4. quanto alle ulteriori censure va rilevato che il D.P.C.M. n. 502 del 1995, art. 2, dopo aver delineato il trattamento economico onnicomprensivo da riconoscere al direttore sanitario e al direttore amministrativo (fissato dalla Regione in misura pari al 70 per cento del trattamento base attribuito al direttore generale) e disposto che tale trattamento può essere integrato di un’ulteriore quota, fino al 20 per cento dello stesso, sulla base dei risultati di gestione ottenuti e della realizzazione degli obiettivi fissati annualmente dal direttore generale e misurata mediante appositi indicatori, ha stabilito che il “trattamento economico, complessivo” non può essere inferiore alla somma dello stipendio iniziale lordo dell’indennità integrativa speciale, della tredicesima mensilità e dell’indennità di direzione dei dirigenti apicali del Servizio sanitario nazionale;

la disposizione, nella sua sequenza letterale (prevedendo la maggiorazione del 20 per cento e di seguito facendo riferimento al “trattamento economico, complessivo”), è chiara nell’indicare che, ai fini del raffronto, per tale “trattamento economico, complessivo” (che non può essere inferiore a quello della dirigenza apicale) debba considerarsi quello comprensivo della indicata quota integrativa (diversamente si finirebbe per riconoscere al direttore amministrativo un trattamento economico superiore a quello dirigenza apicale amministrativa, e non semplicemente non inferiore);

5. va, infine, ritenuto che i riferimenti contenuti nel D.P.C.M. n. 502 del 1995, nel testo modificato dal D.P.C.M. n. 319 del 2001, ad una definizione del trattamento economico del direttore sanitario e del direttore amministrativo da parte delle Regioni in “un’ottica di equilibrio aziendale” rende evidente che il raffronto debba essere effettuato tenendo conto (non degli importi massimi previsti dalla contrattazione collettiva nazionale ma) delle specifiche realtà aziendali apparendo ciò coerente con la ratio sottesa alla disposizione in questione che è quella di evitare che, in un determinato contesto lavorativo, un direttore amministrativo percepisca un compenso inferiore a quello dei suoi sottoposti;

in tal senso questa Corte si è espressa nella sentenza del 10 giugno 2009, n. 13385 in cui, con riferimento a pretese fatte valere da un direttore sanitario, è stato ritenuto corretto il raffronto con le voci del trattamento base del dirigente medico apicale della struttura di riferimento;

6. da tanto consegue l’infondatezza nel merito delle pretese del N. riferite all’intero periodo oggetto di rivendicazione (rendendo così superfluo l’esame delle censure concernenti la ritenuta prescrizione dei crediti asseritamente vantati fino al 24/3/2000);

7. conclusivamente il ricorso deve essere rigettato;

8. la regolamentazione delle spese segue la soccombenza;

9. ai sensi del D.P.R. n. 115 del 2002, art. 13, comma 1 quater, nel testo risultante dalla L. 24 dicembre 2012, n. 228, ricorrono le condizioni previste dalla legge per il raddoppio del contributo unificato.

PQM

La Corte rigetta il ricorso; condanna il ricorrente al pagamento, in favore dell’Azienda controricorrente, delle spese del presente giudizio di legittimità che liquida in Euro 200,00 per esborsi ed Euro 5.000,00 per compensi professionali, oltre accessori di legge e rimborso forfetario in misura del 15%.

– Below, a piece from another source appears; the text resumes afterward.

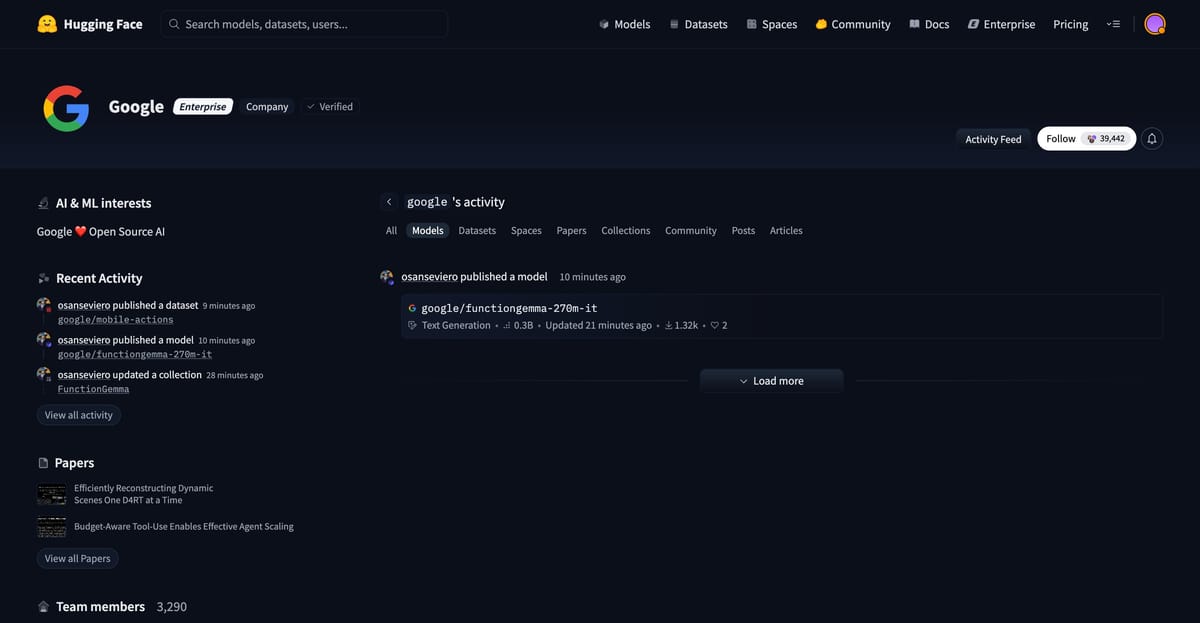Click the search models, datasets, users field

click(x=304, y=24)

Ai sensi del D.P.R. n. 115 del 2002, art. 13, comma 1 quater, dà atto della sussistenza dei presupposti processuali per il versamento, da parte del ricorrente, dell’ulteriore importo prescritto a titolo di contributo unificato pari a quello previsto per il ricorso, a norma del cit. art. 13, comma 1 bis, se dovuto.

Così deciso in Roma, nella Camera di Consiglio, il 13 novembre 2019.